### Activity
Using the records below, filter for lines that contain the string "resolution" and copy them out.

[[ Provided information open ]]

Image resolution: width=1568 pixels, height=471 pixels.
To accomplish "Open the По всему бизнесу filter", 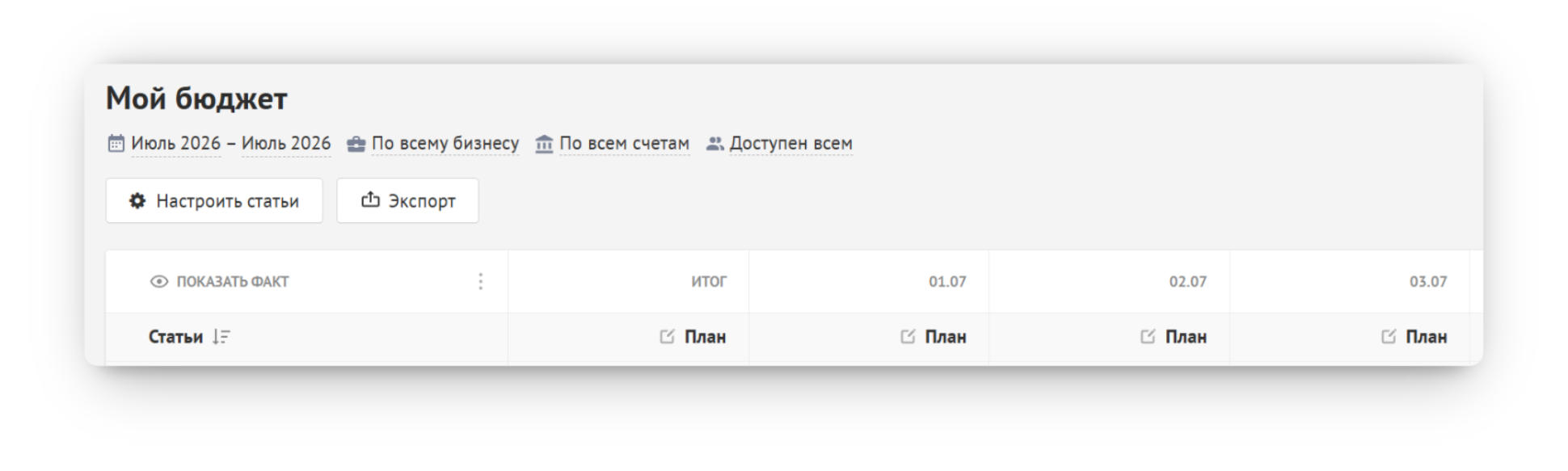I will point(445,144).
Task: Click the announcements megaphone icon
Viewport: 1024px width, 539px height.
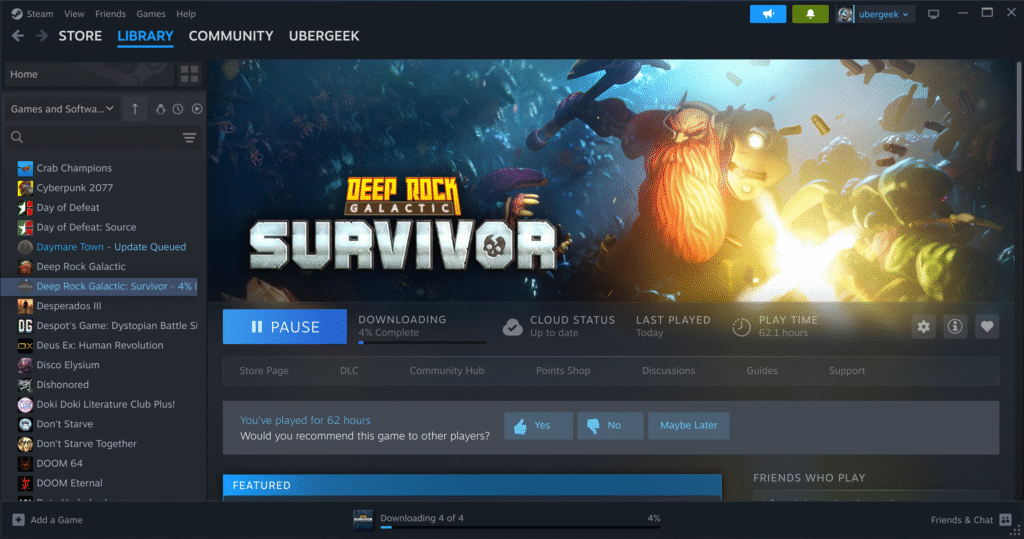Action: (767, 14)
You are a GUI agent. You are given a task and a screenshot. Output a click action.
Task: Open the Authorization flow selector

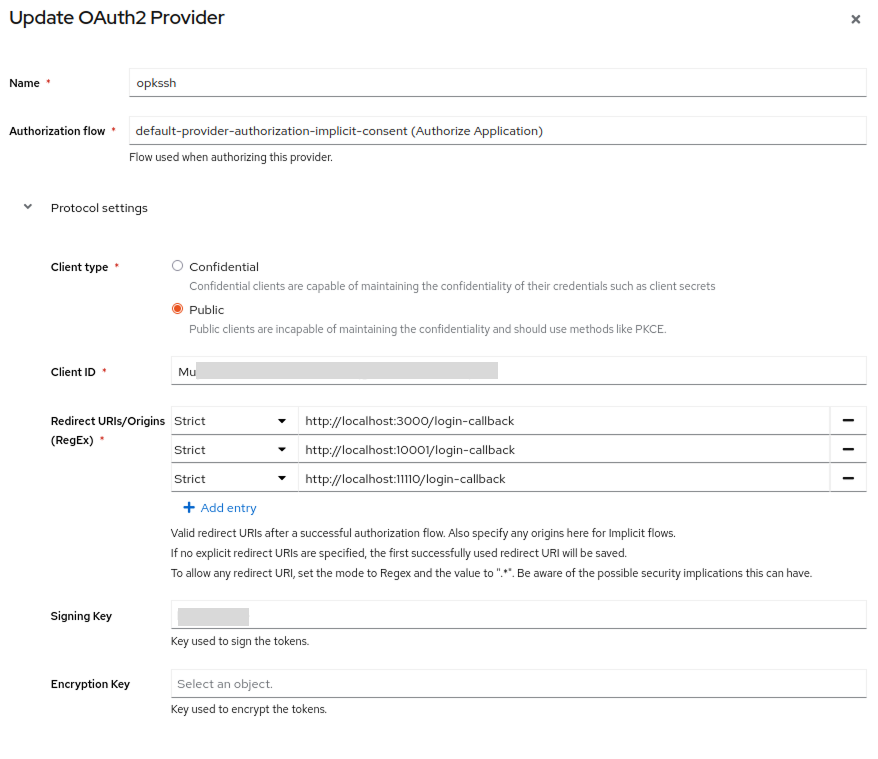tap(497, 131)
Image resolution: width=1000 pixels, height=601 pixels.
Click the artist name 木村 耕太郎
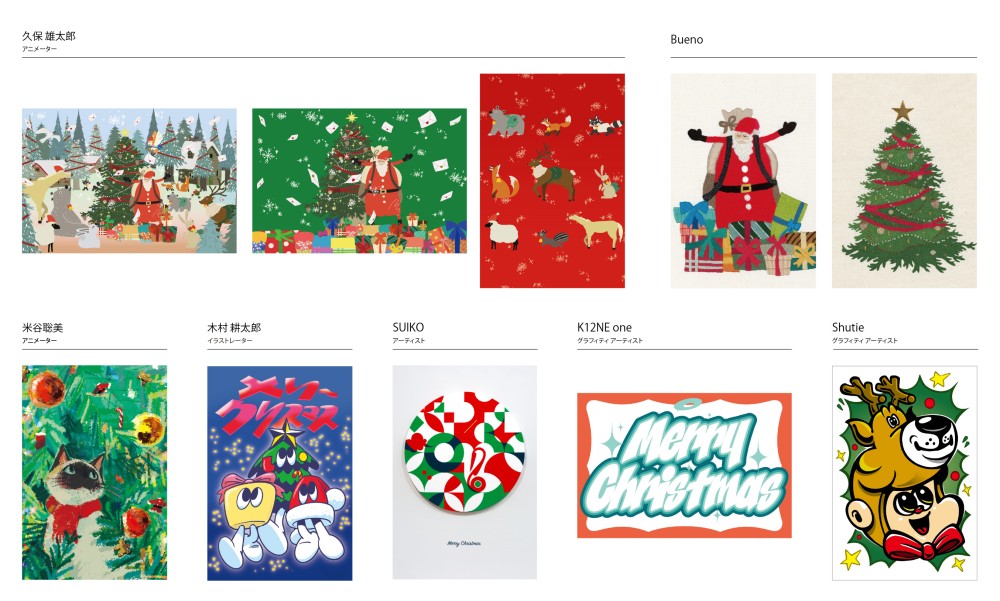tap(234, 328)
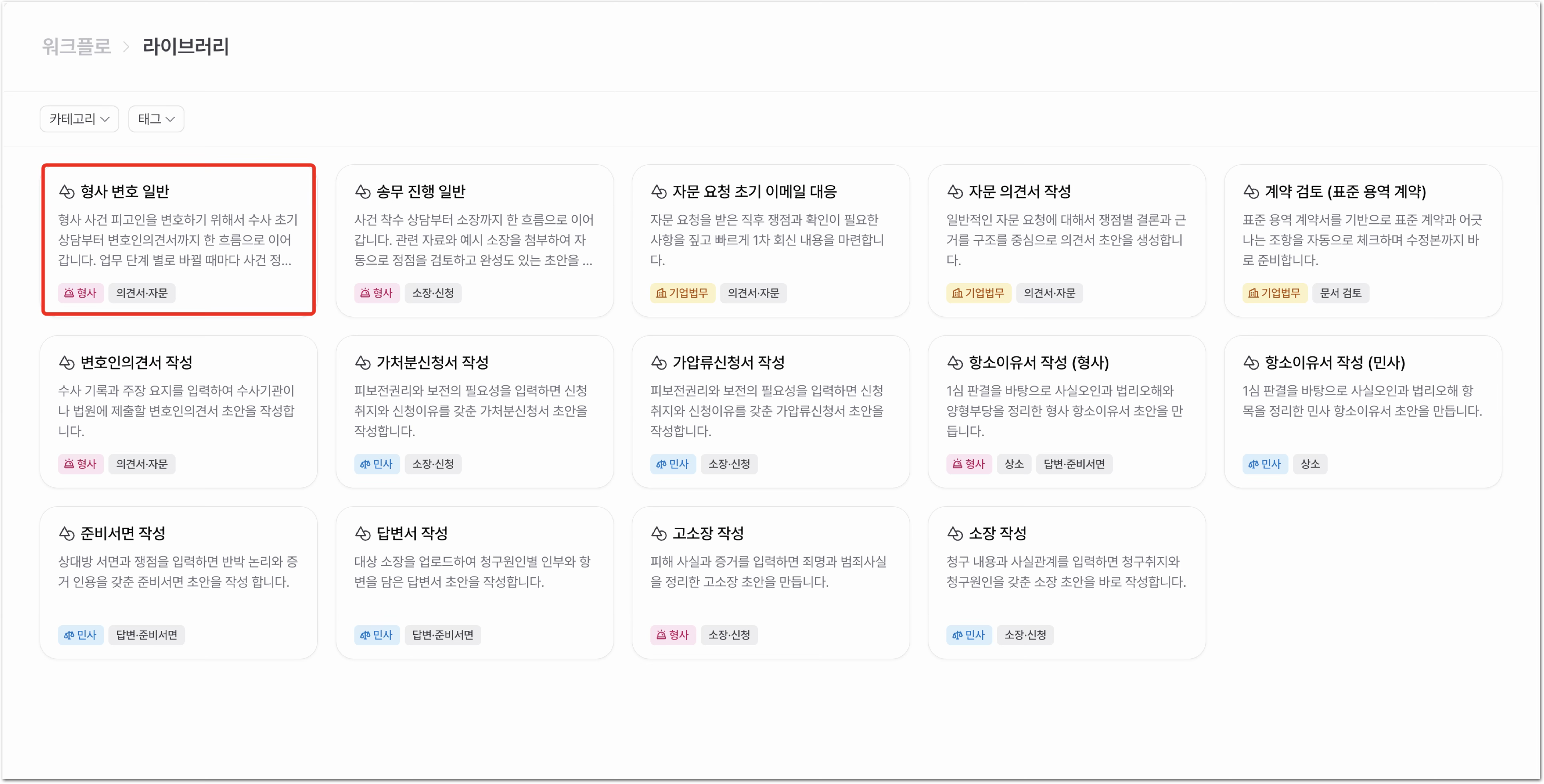Open the 가압류신청서 작성 workflow card
The height and width of the screenshot is (784, 1544).
[x=771, y=412]
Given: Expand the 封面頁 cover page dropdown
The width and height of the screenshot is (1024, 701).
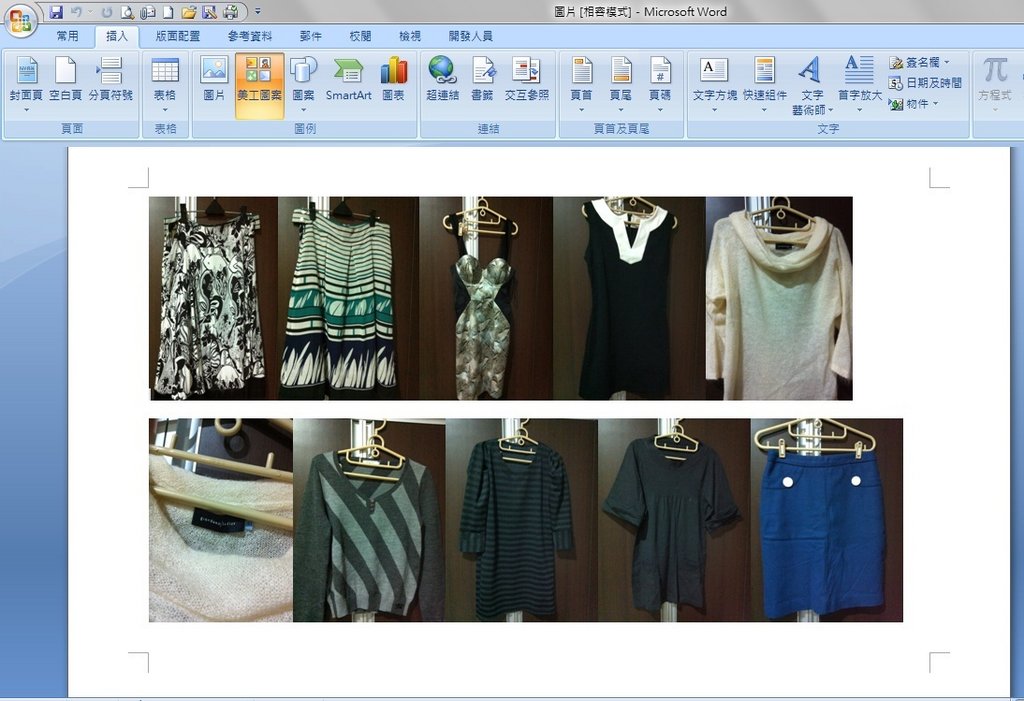Looking at the screenshot, I should tap(26, 108).
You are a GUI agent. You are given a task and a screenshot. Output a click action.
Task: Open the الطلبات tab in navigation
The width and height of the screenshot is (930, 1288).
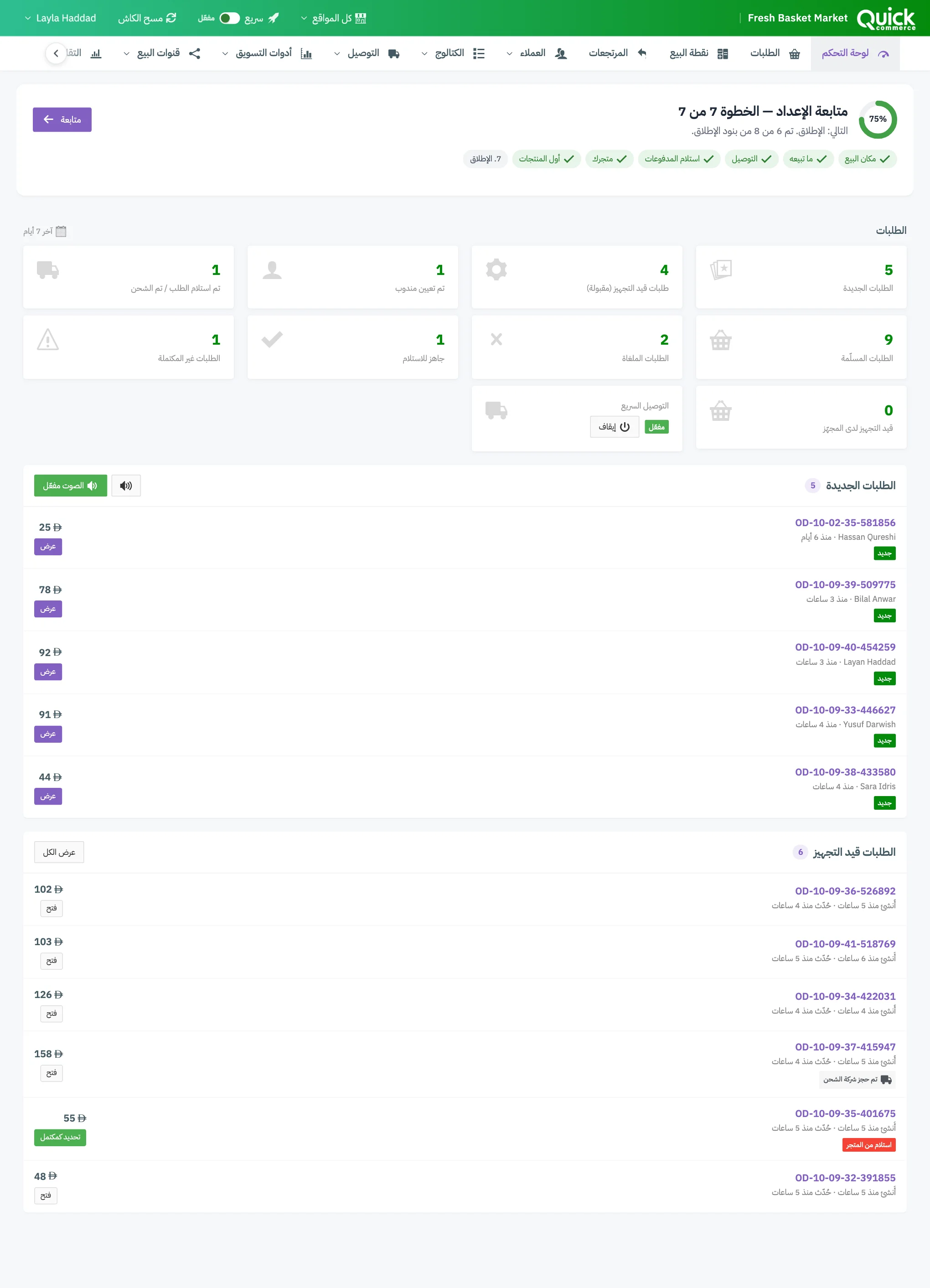click(775, 53)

[[ Provided information closed ]]

### Solution to this exercise
Image resolution: width=1568 pixels, height=471 pixels.
Image resolution: width=1000 pixels, height=601 pixels.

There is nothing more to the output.